> **Supplied material**
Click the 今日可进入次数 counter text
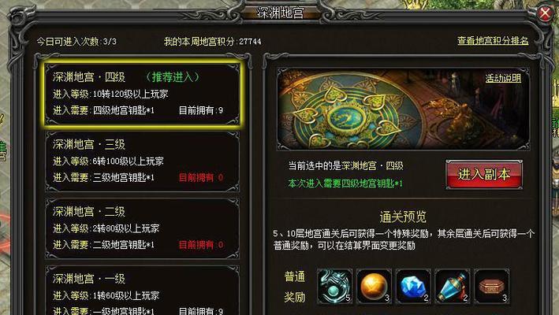Screen dimensions: 559x315 coord(76,42)
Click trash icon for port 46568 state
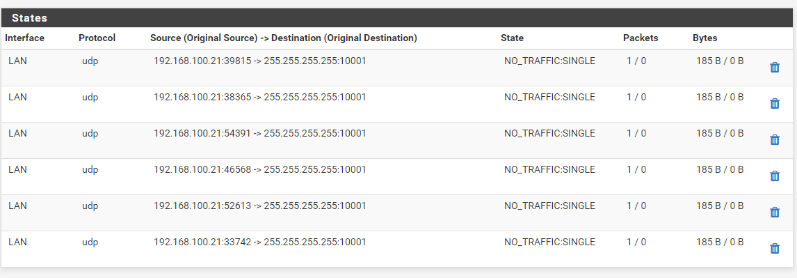 pos(775,176)
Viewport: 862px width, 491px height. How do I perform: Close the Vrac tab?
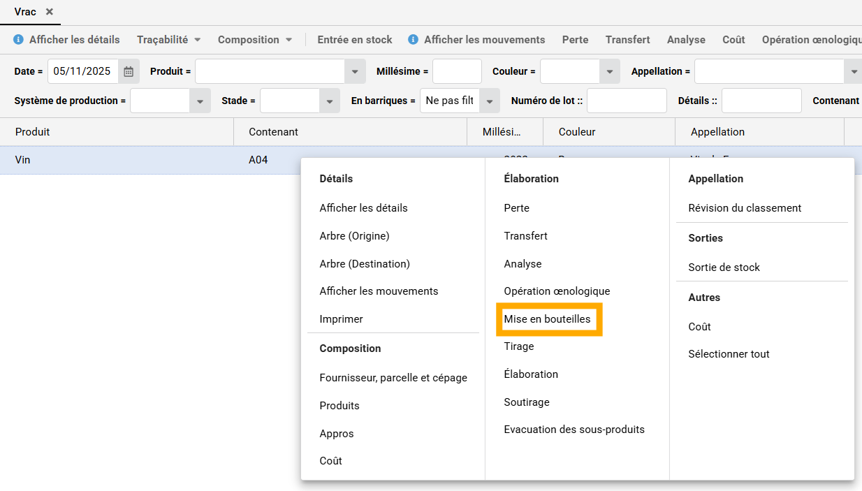[50, 12]
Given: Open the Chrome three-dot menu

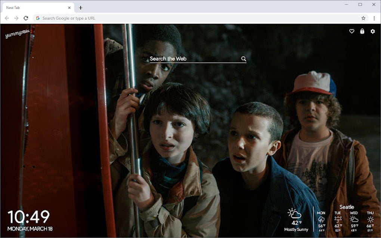Looking at the screenshot, I should pyautogui.click(x=374, y=18).
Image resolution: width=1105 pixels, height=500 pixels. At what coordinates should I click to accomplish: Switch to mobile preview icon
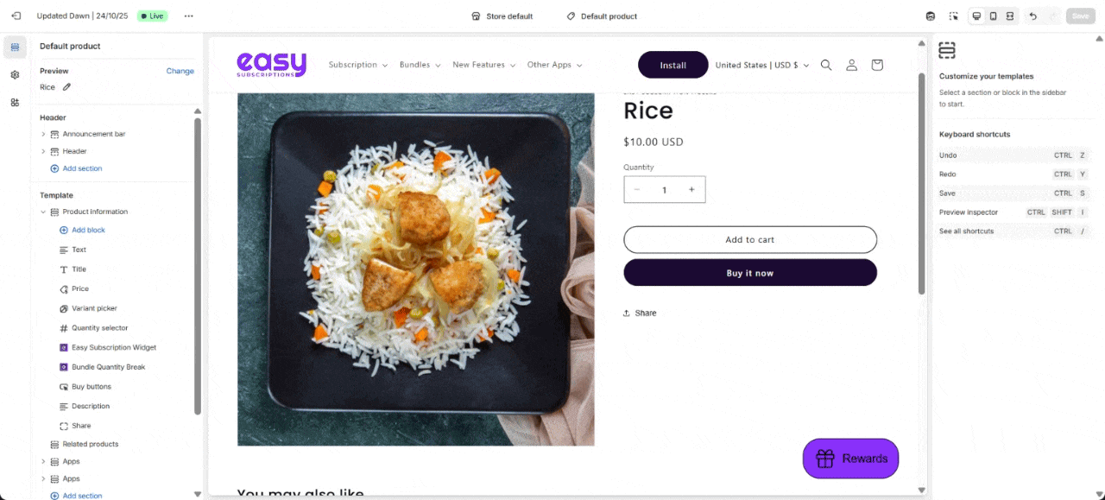(993, 16)
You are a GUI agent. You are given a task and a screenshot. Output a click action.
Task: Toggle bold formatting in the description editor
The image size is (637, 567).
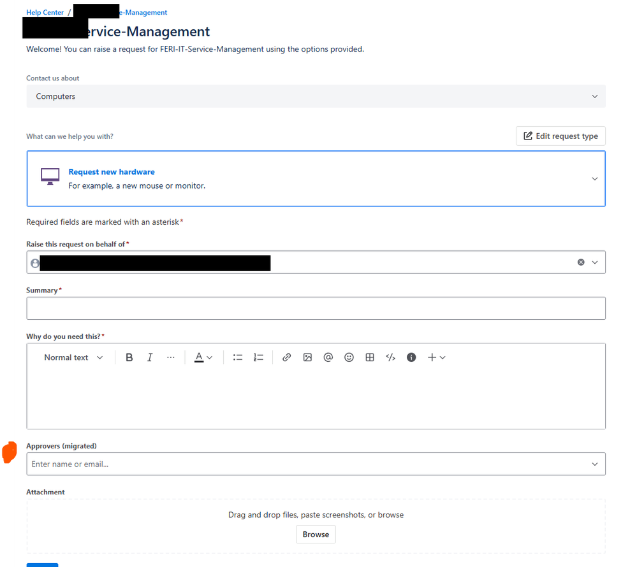click(129, 357)
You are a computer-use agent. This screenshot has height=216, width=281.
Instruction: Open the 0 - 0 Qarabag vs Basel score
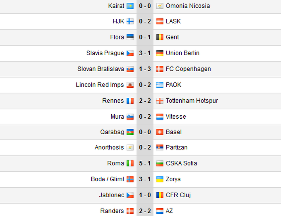(x=145, y=132)
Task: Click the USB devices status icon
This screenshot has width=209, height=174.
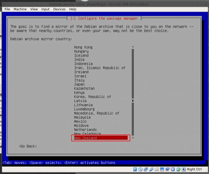Action: 151,169
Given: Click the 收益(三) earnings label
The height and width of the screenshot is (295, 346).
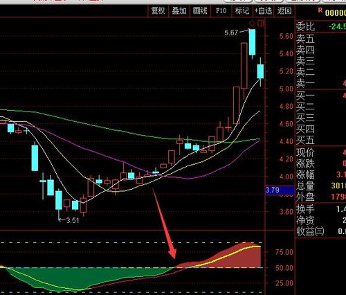Looking at the screenshot, I should (310, 231).
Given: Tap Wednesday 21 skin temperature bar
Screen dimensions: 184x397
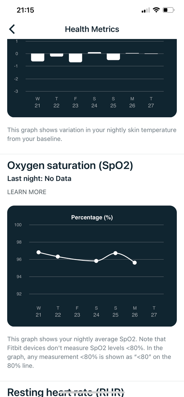Looking at the screenshot, I should click(x=37, y=57).
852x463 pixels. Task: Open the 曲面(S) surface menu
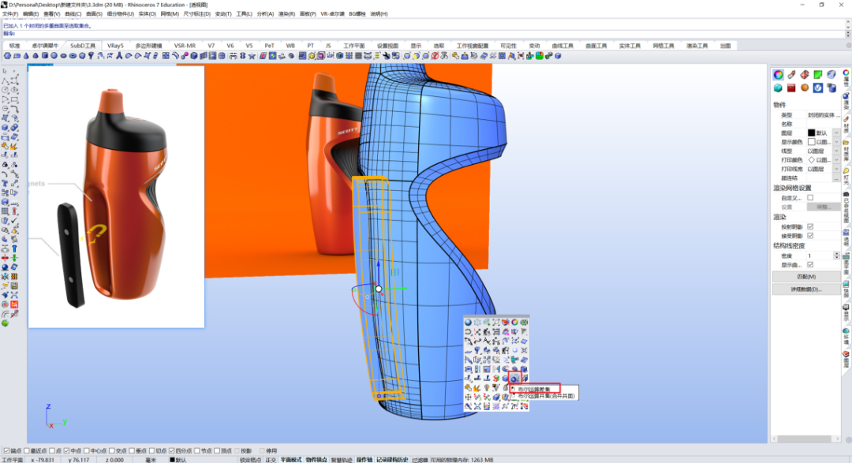pos(94,13)
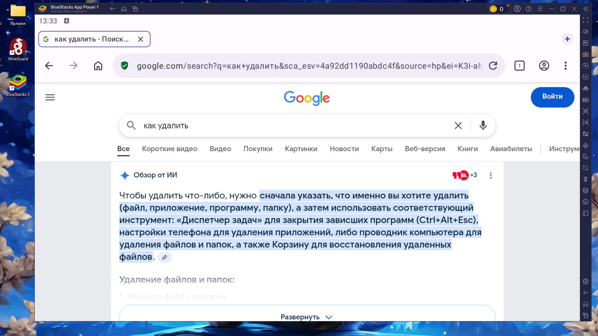Open the browser tab counter icon
The width and height of the screenshot is (598, 336).
tap(519, 66)
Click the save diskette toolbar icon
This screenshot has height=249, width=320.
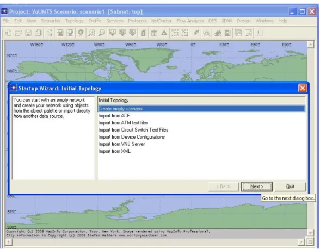click(28, 33)
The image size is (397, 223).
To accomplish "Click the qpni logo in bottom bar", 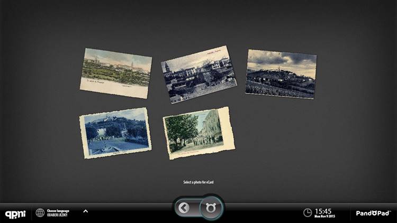I will [15, 213].
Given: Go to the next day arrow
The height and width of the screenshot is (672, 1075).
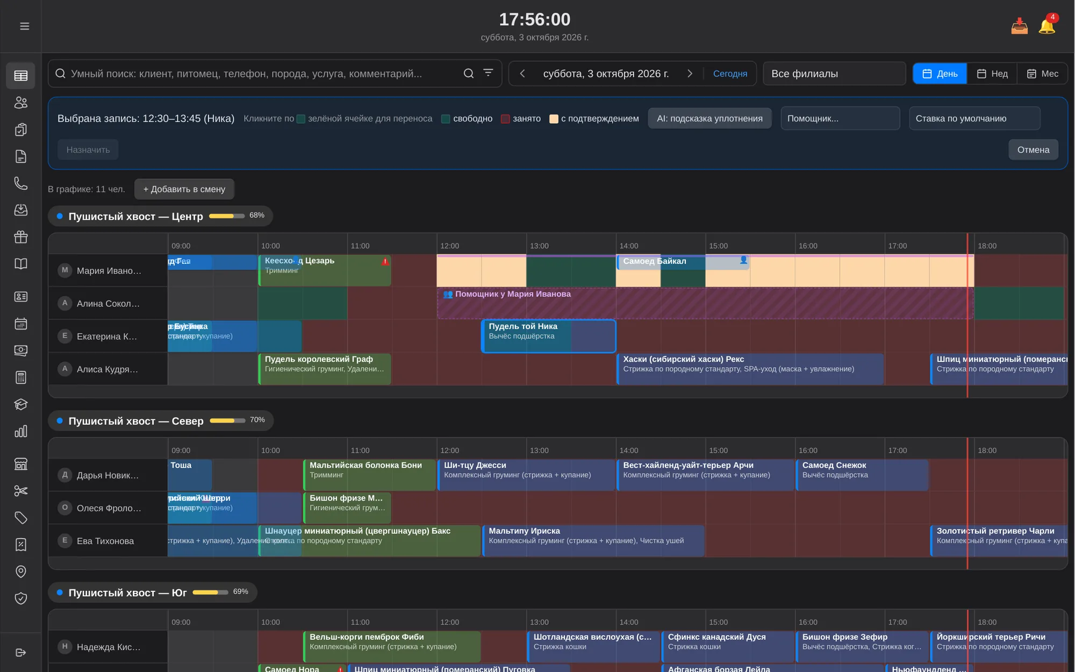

> **Work item**
The lines from the start of the records above through the line that holds "Given: Click the 收益(三) earnings label" are to be copied exactly, both ends included, and no pictures are to be copied.

> **Answer space**
Click the 今日可进入次数 counter text
Screen dimensions: 559x315 coord(76,42)
Click trash icon for port 46568 state
 pos(775,176)
Viewport: 862px width, 491px height. How do I perform: Close the Vrac tab?
[50, 12]
Given: Open the Chrome three-dot menu

Looking at the screenshot, I should pyautogui.click(x=374, y=18).
Image resolution: width=1105 pixels, height=500 pixels. At what coordinates should I click to accomplish: Switch to mobile preview icon
(993, 16)
You are a GUI agent. You are given a task and a screenshot. Output a click action.
Task: Toggle bold formatting in the description editor
The image size is (637, 567).
click(129, 357)
You are a computer-use agent. This screenshot has height=216, width=281.
Instruction: Open the 0 - 0 Qarabag vs Basel score
(x=145, y=132)
Task: Click the USB devices status icon
This screenshot has width=209, height=174.
Action: 151,169
Given: Click the 收益(三) earnings label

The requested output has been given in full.